Signe Gardo was still baking celebration cakes in the final week that her Heaven Bound Bakery & Café was open. COURTESY SIGNE’S BAKERY & CAFÉ
Signe Gardo, founder and owner of Hilton Head Island’s landmark eatery, Signe’s Heaven Bound Bakery & Café, has retired and closed her shop Dec. 24. “I have plans to finally relax and then write a cookbook with one of my daughters,” said Signe.
The business marked its 50th year in business, with Signe at the helm the entire time, on Aug. 11, 2022.
Although the iconic Heaven Bound Bakery Café at 93 Arrow Road will be closed for good, the facility itself is being refurbished and will re-open in February with a new eatery, Sprout Momma Breads. This family venture has become popular locally over 12 years as an artisan bread baking enterprise on Hilton Head Island’s north end, with regular appearances at regional festivals and farmers’ markets plus wholesale clients.
“They will do well,” said Signe. “Kim Tavino and her family are enthusiastic, youthful and have the right kind of work ethic to succeed in the restaurant business which can be stressful.”
Signe’s original bakery café was opened in the summer of 1972 in a former lighthouse keeper’s cottage in the area of Sea Pines Resort called Harbour Town. It moved to its current location in 1984. Unpretentious in nature, the eatery has garnered both local and national celebrity status for its expansive, unconventional menu and fanciful, low-key décor. It was a favorite stop for Heritage Golf Classic greats like Johnny Miller and Tom Watson, as well as tennis superstars Martina Navratilova, Evonne Goolagong and Chris Evert in the Family Circle Cup.
Named Hilton Head Island’s Small Business of the Year in 2007 by the Hilton Head Island-Bluffton Chamber of Commerce, Signe’s was once described by the New York Times as a “café with food that is as healthful as the climate and activities on Hilton Head Island.”
Over its 50-year span, the bakery café has been featured in Southern Living Magazine three times as well as Bon Appetit, Travel & Leisure, Town & Country, Destination Weddings plus numerous other publications, as well as The Food Network, CBS Sunday Morning and the Today Show. Signe herself has been portrayed in US Weekly Magazine and South Carolina Living.

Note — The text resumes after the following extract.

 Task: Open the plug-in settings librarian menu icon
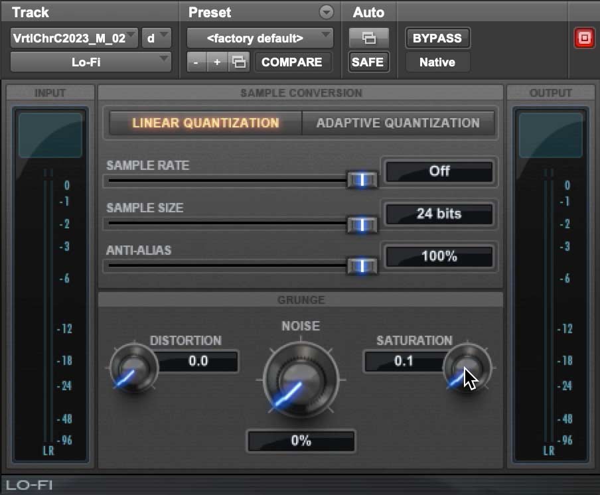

TV celeb Rachael Ray stopped by in 2004 and swooned over Signe’s deep-dish blueberry French Toast. Grandmothers have routinely arrived with their granddaughters in tow to share the same jumbo oatmeal raisin cookies that they once ate while vacationing on the island.
Now 81, Signe figures she has made more than 4,000 wedding cakes and that she had plenty of help. “Staying in this business for this long, I didn’t do it by myself. I have worked with more than 2,000 employees over the decades,” she said. “They are part of my life and I just try to be respectful and appreciate what they are doing to make it happen.”

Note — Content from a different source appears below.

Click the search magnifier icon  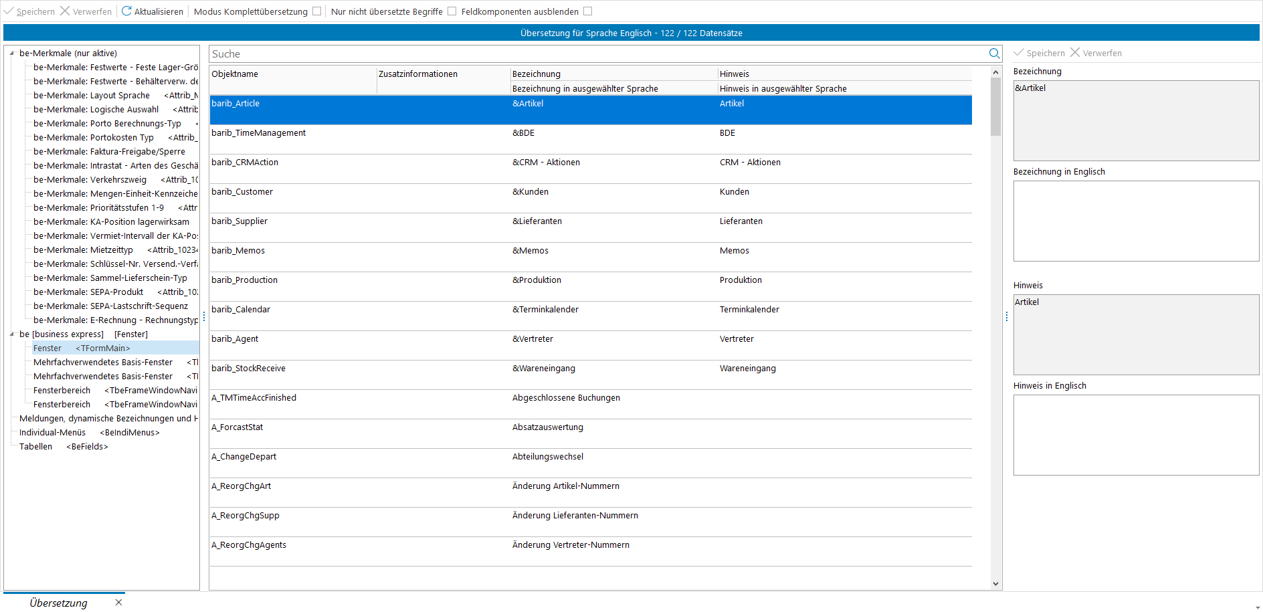[994, 54]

She also acknowledges to have never followed a business plan other than making her customers happy and living by her faith. “About two years ago when I broke my leg, I began wondering how long this would last,” said Signe. “I did not think of an exit plan. I just try to listen to the Lord each day. I knew that when it was time, he would let me know. And, now he has.”